> **Text segment**
I can’t say I have a relationship with him. My first time meeting him was when the “Church” video was filmed. He appeared quite shy and thoughtful about his work. Which is why a lot of the rhetoric that has landed him in hot water was so surprising to me. It’s totally baffling, and quite disappointing. I’m sure that a huge amount of his colleagues come from the LGBT community. So, I just don’t understand it.
Obviously, “Church” became a worldwide phenomenon. Were you prepared?
I certainly was not. That was a very unlikely hit as far as I was concerned. I had dropped out of college and spent a few idle years working on how to shape the music. It was the first song I ever released, so it was a total surprise.
How do you deal with sudden fame?
You kind of don’t. For me, it’s just about focusing on what you want to achieve with your work. All of the noise that’s created around you and projected onto you, you keep that at a distance.
You had to work really hard to support that success by staying on the road for years. How deep a toll did that take?
It’s tough. You don’t get a lot of sleep for that period. And there are sacrifices to be made – plus the realization that you’re going to be away from loved ones for years. But when it’s your dream, you don’t really have a choice. To not put a shoulder to the wheel would be unforgivable to yourself.
You didn’t write all that time on the road. So, when were these new songs written?
It was a six–to-12-month period after touring. I was living in a bungalow in Wicklow, Ireland. I was ready for these ideas to come out.
How did you deal with all the pressure to follow up a massive hit?
I was not going to engage with the pressure of writing a song for the sake of writing a hit. To do that, I would probably have to compromise things I wasn’t willing to compromise. The one pressure was self-contained – to make sure I was writing music that moved me and I felt I needed to write. I wanted to approach the writing of the record with the same ethos with which I approached the first album.
You didn’t worry about being a one-hit wonder?

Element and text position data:
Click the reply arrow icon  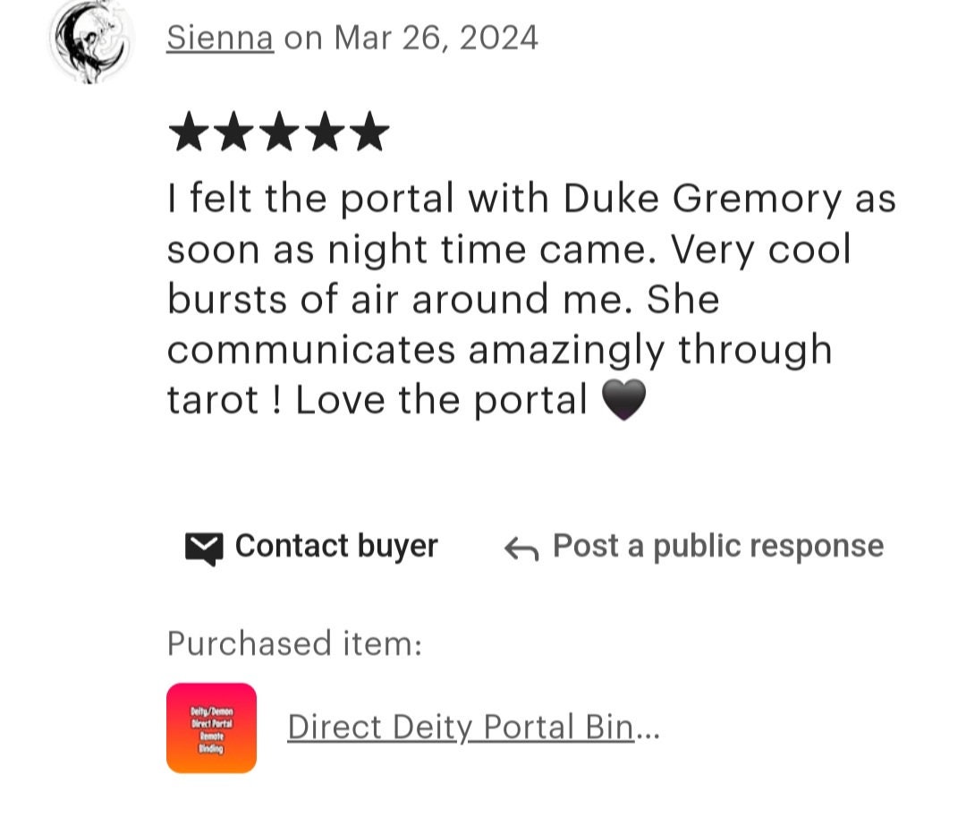(521, 548)
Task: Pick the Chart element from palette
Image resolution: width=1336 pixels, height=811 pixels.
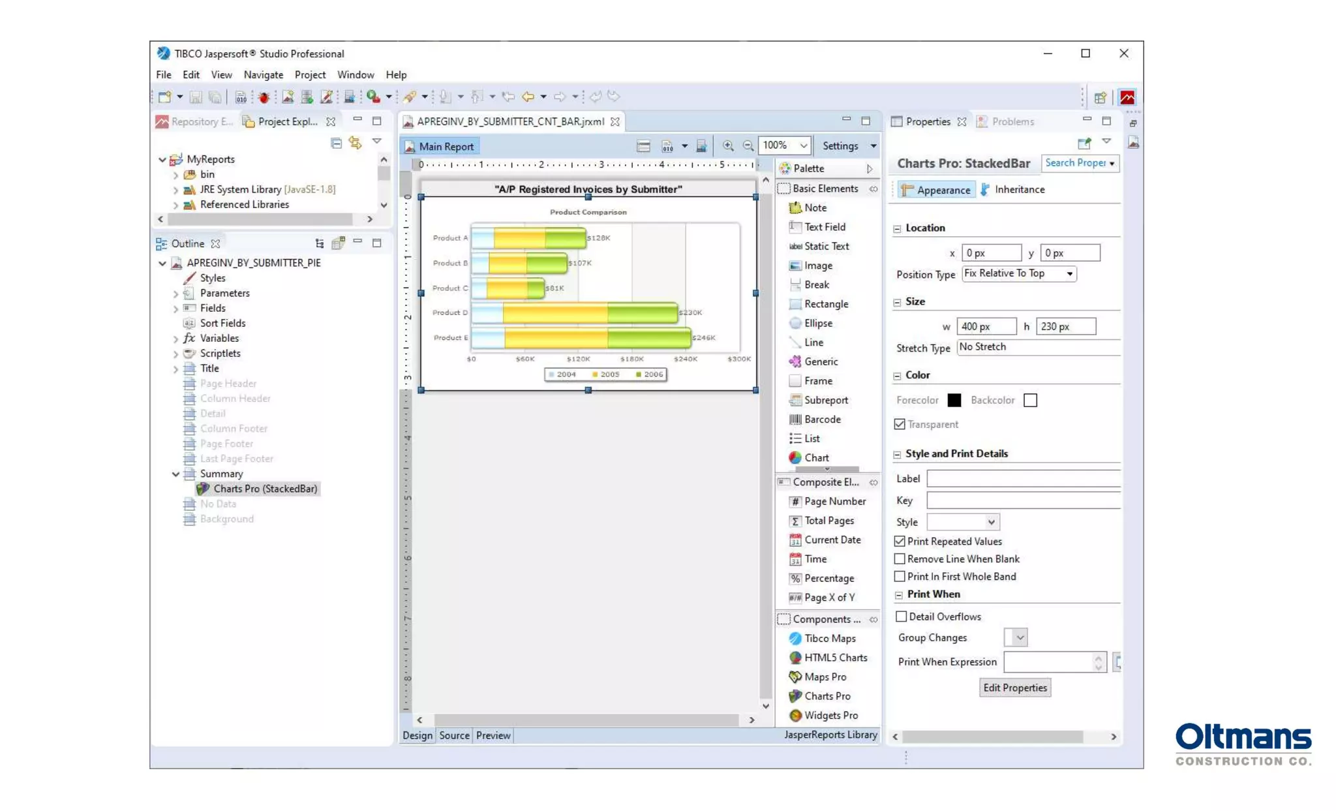Action: tap(815, 457)
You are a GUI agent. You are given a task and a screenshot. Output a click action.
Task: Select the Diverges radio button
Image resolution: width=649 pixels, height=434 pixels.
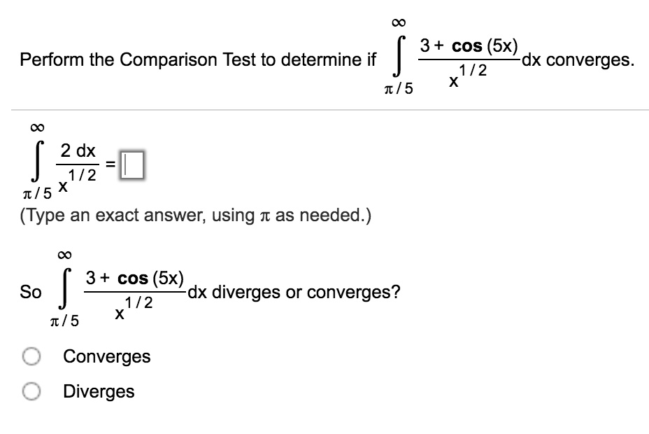pos(31,391)
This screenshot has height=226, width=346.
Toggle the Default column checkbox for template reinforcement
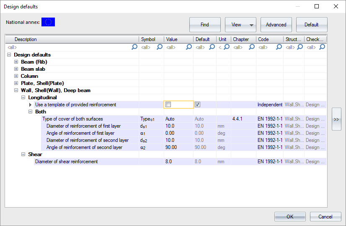click(x=198, y=105)
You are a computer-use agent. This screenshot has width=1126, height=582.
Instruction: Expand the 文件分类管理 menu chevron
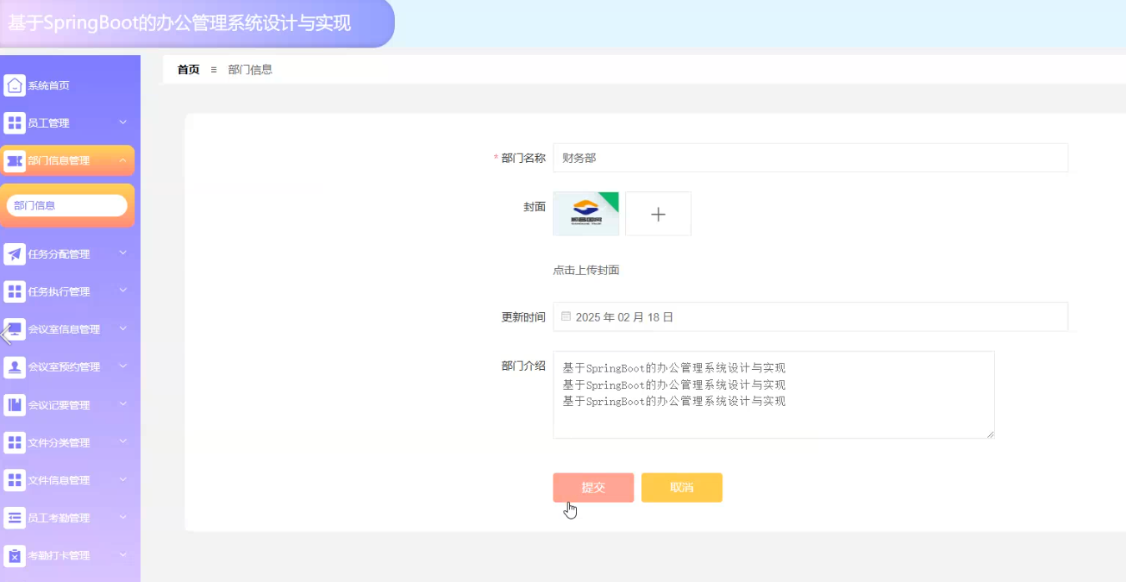[123, 442]
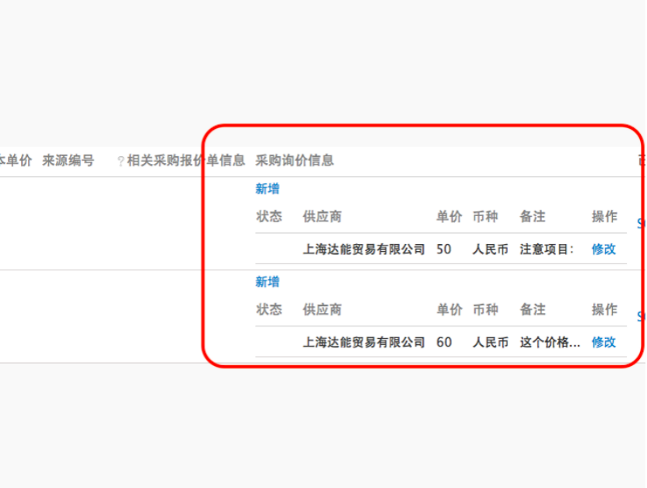Image resolution: width=647 pixels, height=488 pixels.
Task: Click the 供应商 header in the second inquiry table
Action: 322,310
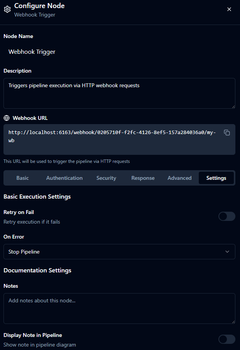This screenshot has width=240, height=350.
Task: Copy the webhook URL to clipboard
Action: coord(227,133)
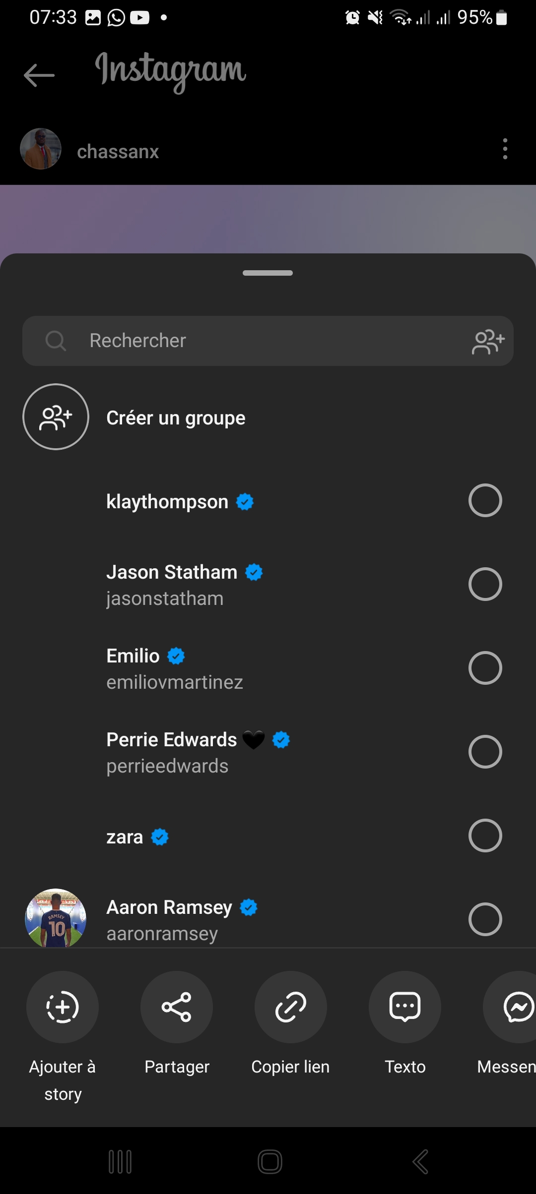The image size is (536, 1194).
Task: Tap the Texto message icon
Action: pyautogui.click(x=405, y=1007)
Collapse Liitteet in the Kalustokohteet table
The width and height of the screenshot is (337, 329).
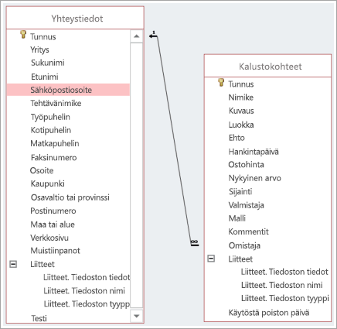point(211,259)
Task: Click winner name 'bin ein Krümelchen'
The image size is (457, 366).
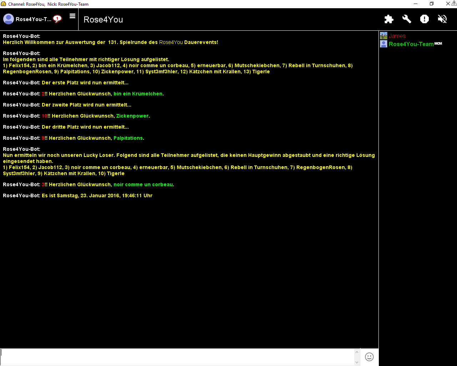Action: point(138,94)
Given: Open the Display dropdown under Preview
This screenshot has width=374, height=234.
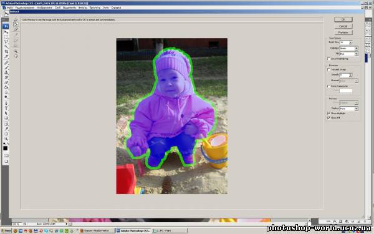Looking at the screenshot, I should point(349,109).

> **Exercises**
(1) In the interview above, where was the interviewee living while writing the new songs?
(2) Say whether each statement agrees with the interview above, and quote the words that decide it. (a) The interviewee first met him when the "Church" video was filmed. (b) "Church" was the second song the interviewee released. (c) The new songs were written while the interviewee was on tour.

> **Solved tasks**
(1) In a bungalow in Wicklow, Ireland.

(2)
(a) Yes: "My first time meeting him was when the “Church” video was filmed."
(b) No: "It was the first song I ever released"
(c) No: "It was a six–to-12-month period after touring."